Heel pain is a symptom, not a disease. In other words, heel pain is a warning sign that a child has a condition that deserves attention. The most common cause of pediatric heel pain is a disorder called calcaneal apophysitis, which usually affects 8 to 14 year olds. However, pediatric heel pain may be the sign of many other problems and can occur at younger or older ages.
Heel pain problems in children are often associated with these signs and symptoms:
- Pain in the back or bottom of the heel
- Walking on toes
- Difficulty participating in usual activities or sports
Pediatric heel pain vs. adult heel pain
Pediatric heel pain differs from the most common form of heel pain experienced by adults (plantar fasciitis) in the way pain occurs. Plantar fascia pain is intense when getting out of bed in the morning or after sitting for long periods and then it subsides after walking around a bit. Pediatric heel pain usually doesn’t improve in this manner. In fact, walking around typically makes the pain worse.
Heel pain is so common in children because of the very nature of their growing feet. In children, the heel bone (the calcaneus) is not yet fully developed until age 14 or older. Until then, new bone is forming at the growth plate (the physis), a weak area located at the back of the heel. Too much stress on the growth plate is the most common cause of pediatric heel pain.
Causes There are a number of possible causes for a child’s heel pain. Because diagnosis can be challenging, a podiatric foot and ankle surgeon is best qualified to determine the underlying cause of the pain and develop an effective treatment plan.
Conditions that cause pediatric heel pain include:
Calcaneal apophysitis Also known as Sever’s disease, this is the most common cause of heel pain in children. Although not a true “disease,” it is an inflammation of the heel’s growth plate due to muscle strain and repetitive stress, especially in those who are active or obese. This condition usually causes pain and tenderness in the back and bottom of the heel when walking and the heel is painful when touched. It can occur in one or both feet. Click here to learn more
Tendo-achilles bursitis This condition is an inflammation of the fluid-filled sac (bursa) located between the Achilles tendon (heel cord) and the heel bone. Tendo-Achilles bursitis can result from injuries to the heel, certain diseases (such as juvenile rheumatoid arthritis), or wearing poorly cushioned shoes.

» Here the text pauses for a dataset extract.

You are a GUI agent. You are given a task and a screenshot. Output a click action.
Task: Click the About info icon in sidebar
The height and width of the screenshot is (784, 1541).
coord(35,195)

Overuse syndromes Because the heel’s growth plate is sensitive to repeated running and pounding on hard surfaces, pediatric heel pain often reflects overuse. Children and adolescents involved in soccer, track, or basketball are especially vulnerable. One common overuse syndrome is Achilles tendonitis. This inflammation of the tendon usually occurs in children over the age of 14. Another overuse syndrome is plantar fasciitis, which is an inflammation of the band of tissue (the plantar fascia) that runs along the bottom of the foot from the heel to the toes.

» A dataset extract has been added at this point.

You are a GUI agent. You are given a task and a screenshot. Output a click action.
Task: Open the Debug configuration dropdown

Fractures Sometimes heel pain is caused by a break in the bone. Stress fractures—hairline breaks resulting from repeated stress on the bone—often occur in adolescents engaged in athletics, especially when the intensity of training suddenly changes. In children under age of 10, another type of break—acute fractures—can result from simply jumping 2 or 3 feet from a couch or stairway.

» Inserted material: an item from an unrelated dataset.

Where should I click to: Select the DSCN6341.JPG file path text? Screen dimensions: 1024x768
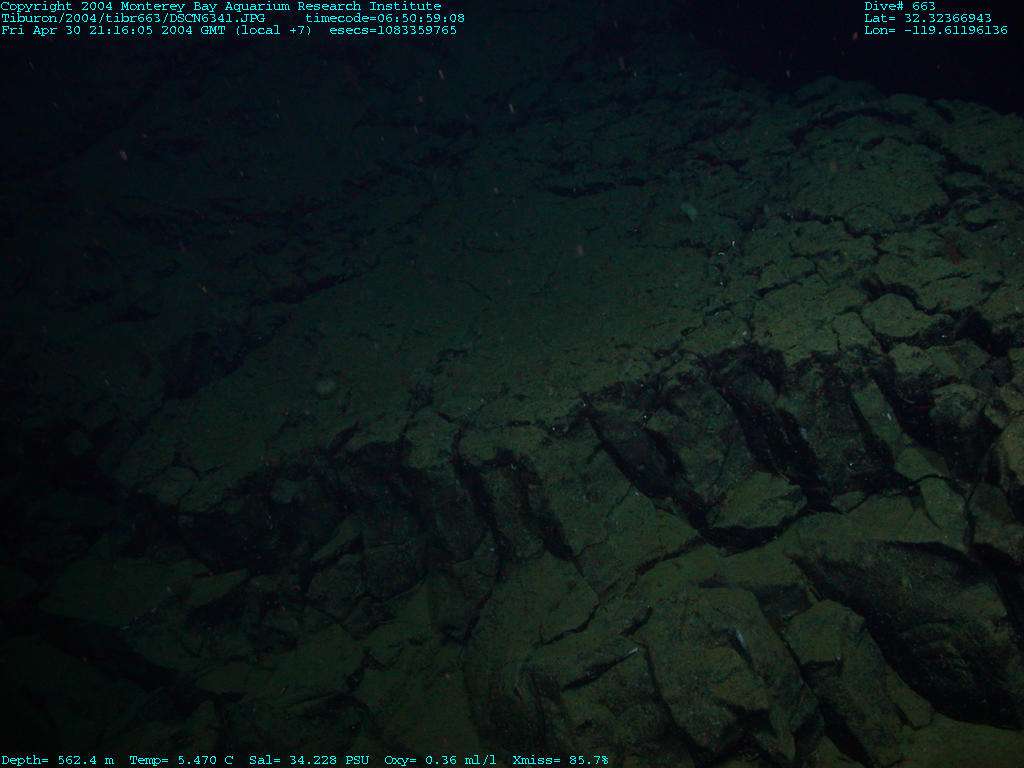[133, 18]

To diagnose the underlying cause of your child’s heel pain, the podiatric surgeon will first obtain a thorough medical history and ask questions about recent activities. The surgeon will also examine the child’s foot and leg. X-rays are often used to evaluate the condition and in some cases the surgeon will order a bone scan, a magnetic resonance imaging (MRI) study, or a computerized tomography (CT or CAT) scan. Laboratory testing may also be ordered to help diagnose other less prevalent causes of pediatric heel pain.